**** Extrait fourni ****
Adolescent, j'étais fasciné par les personnages d'explorateurs, je lisais "Ramenez-les vivants", une série américaine plutôt bien dessinée, j'en aimais l'atmosphère tendue, presque paranoïaque. Alors, bien évidemment, ma première création sérieuse fut une histoire d'explorateur qui se déroulait en Afrique.

J'avais seize ans, je suivais les cours de l'école des arts appliqués. Le soir, chez moi, je dessinais sur un cahier, case après case, page après page, sans crayonné, comme ça venait, sans scénario, et l'aventure avançait, avançait... Un jour, je me suis rendu compte que j'avais réalisé plus de quarante pages... Tout ça ne devait pas être bien fameux, pourtant lorsque j'ai montré ce cahier à l'école, le succès fut foudroyant. Tout le monde voulait le lire, j'étais très fier. Le cahier est passé de mains en mains. Quand j'ai voulu le récupérer, personne ne savait plus qui l'avait prêté à qui. Il avait disparu, je ne l'ai jamais retrouvé. J'ai piqué une crise, et puis j'ai oublié. Mais aujourd'hui, il me semble que ces pages contenaient la véritable origine du Major Grubert. En fait, il naquit "réellement" beaucoup plus tard, dans les pages de "Pilote", mais ses prestations y furent éphémères et accessoires. Il réapparut ensuite lorsque Vania Beauvais, qui s'occupait du secteur bande dessinée à "France Soir", me proposa de participer à une rubrique estivale sur le thème des Français en vacance.
**** Données fournies ****
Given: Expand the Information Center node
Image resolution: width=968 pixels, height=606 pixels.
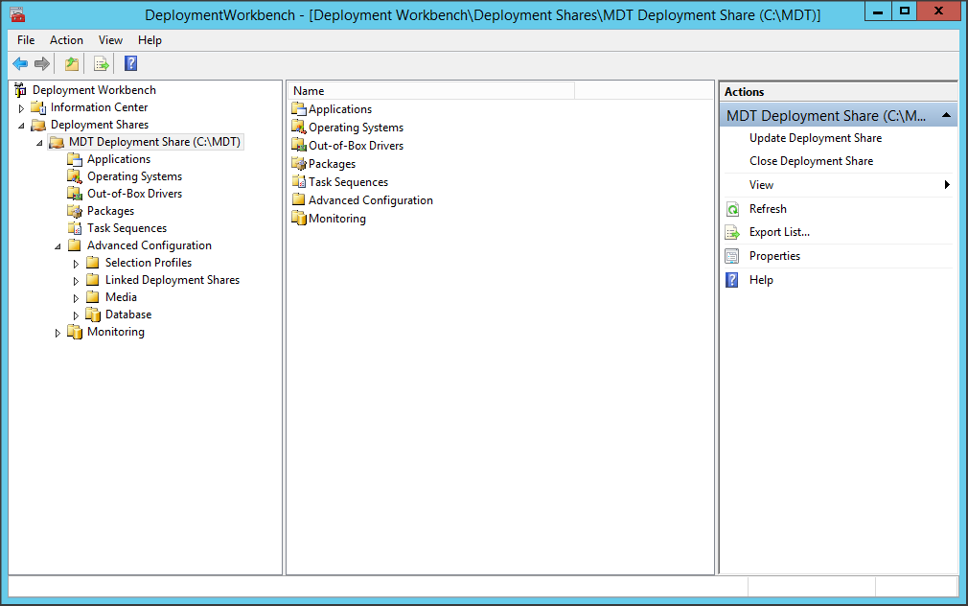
****
Travail demandé:
1. Recopiez mot pour mot le passage de l'extrait fourni qui va de « Adolescent, j'étais fasciné » à « déroulait en Afrique. ».
2. Relevez tous les titres de publications mentionnés dans l'extrait fourni.
Appuyez-vous uniquement sur l'extrait fourni.

Réponses:
1.
Adolescent, j'étais fasciné par les personnages d'explorateurs, je lisais "Ramenez-les vivants", une série américaine plutôt bien dessinée, j'en aimais l'atmosphère tendue, presque paranoïaque. Alors, bien évidemment, ma première création sérieuse fut une histoire d'explorateur qui se déroulait en Afrique.

2.
- Ramenez-les vivants
- Pilote
- France Soir